BRIEF DESCRIPTION OF DRAWINGS

[0040] The embodiments of the application will now be described in greater detail with reference to the attached drawings in which:

[0041] FIG. 1 shows a graph of dispersion ability of unmodified lignin and CML (CBU3), according to exemplary embodiments of the present application.

[0042] FIG. 2A and 2B show a graphs of dispersion ability of CMLs obtained with the comparative standard method (CA2, CB2) and with ultrasonic treatment (CAU3, CAUT1 , CBU3, CBUT3) for FIG. 2A: lignin A, and FIG 2B: lignin B, according to exemplary embodiments of the present application.

[0043] FIG. 3 shows a graph of dispersion ability of a comparative dispersant (DOSS) and CMLs obtained with ultrasonic treatment (CAU3, CBU3, CBUT3), according to exemplary embodiments of the present application.

[0044] FIG. 4 shows a graph of dispersion ability of CMLs obtained with ultrasonic treatment (CAU1 , CAU2, CAU3, CAUT3), according to exemplary embodiments of the present application.

[0045] FIG. 5 shows a graph of weight loss of unmodified lignins (lignins A and B) and CMLs obtained with ultrasonic treatment (CAU3, CBU3), according to exemplary embodiments of the present application.

[0046] FIG. 6 shows a graph of weight loss of CMLs obtained with ultrasonic treatment (CAU3, CBU3, CBUT3), according to exemplary embodiments of the present application.

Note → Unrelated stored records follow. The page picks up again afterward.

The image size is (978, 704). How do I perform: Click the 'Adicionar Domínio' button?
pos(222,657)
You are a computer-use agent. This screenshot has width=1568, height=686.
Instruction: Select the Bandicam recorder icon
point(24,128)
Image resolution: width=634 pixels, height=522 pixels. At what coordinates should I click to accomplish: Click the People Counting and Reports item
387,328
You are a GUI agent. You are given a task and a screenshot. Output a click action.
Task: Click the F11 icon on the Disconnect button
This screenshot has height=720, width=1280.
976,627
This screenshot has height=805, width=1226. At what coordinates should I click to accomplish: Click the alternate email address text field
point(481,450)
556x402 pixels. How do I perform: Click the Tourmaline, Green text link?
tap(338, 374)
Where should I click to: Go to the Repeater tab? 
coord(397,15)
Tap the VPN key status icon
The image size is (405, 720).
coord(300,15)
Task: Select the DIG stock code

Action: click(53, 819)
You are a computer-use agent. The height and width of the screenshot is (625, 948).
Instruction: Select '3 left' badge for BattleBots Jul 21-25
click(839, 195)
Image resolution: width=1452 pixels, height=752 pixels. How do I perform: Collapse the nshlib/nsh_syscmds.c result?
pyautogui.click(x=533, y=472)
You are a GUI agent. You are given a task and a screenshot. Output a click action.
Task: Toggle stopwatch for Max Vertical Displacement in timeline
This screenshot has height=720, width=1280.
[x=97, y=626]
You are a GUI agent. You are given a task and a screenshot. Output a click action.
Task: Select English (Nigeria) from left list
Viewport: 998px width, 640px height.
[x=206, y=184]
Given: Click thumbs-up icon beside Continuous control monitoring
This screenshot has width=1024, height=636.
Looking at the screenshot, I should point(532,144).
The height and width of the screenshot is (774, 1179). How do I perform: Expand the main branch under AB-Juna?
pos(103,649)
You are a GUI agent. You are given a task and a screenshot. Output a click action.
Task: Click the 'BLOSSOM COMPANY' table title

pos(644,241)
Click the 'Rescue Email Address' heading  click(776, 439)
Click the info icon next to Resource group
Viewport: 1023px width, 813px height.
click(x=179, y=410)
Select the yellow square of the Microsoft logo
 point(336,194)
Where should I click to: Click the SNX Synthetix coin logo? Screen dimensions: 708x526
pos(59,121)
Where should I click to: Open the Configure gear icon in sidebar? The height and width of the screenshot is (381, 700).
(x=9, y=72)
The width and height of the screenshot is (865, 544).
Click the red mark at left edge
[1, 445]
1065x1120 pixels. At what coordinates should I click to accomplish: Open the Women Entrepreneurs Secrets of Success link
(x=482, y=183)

[0047] FIG. 7 shows FT-IR spectra of an unmodified lignin (lignin B) and CML (CBU3), according to exemplary embodiments of the present application.

DETAILED DESCRIPTION

I. Definitions

[0048] Unless otherwise indicated, the definitions and embodiments described in this and other sections are intended to be applicable to all embodiments and aspects of the present application herein described for which they are suitable as would be understood by a person skilled in the art.

[0049] As used in this application and claim(s), the words "comprising" (and any form of comprising, such as "comprise" and "comprises"), "having" (and any form of having, such as "have" and "has"), "including" (and any form of including, such as "include" and "includes") or "containing" (and any form of containing, such as "contain" and "contains"), are inclusive or open-ended and do not exclude additional, unrecited elements or process steps.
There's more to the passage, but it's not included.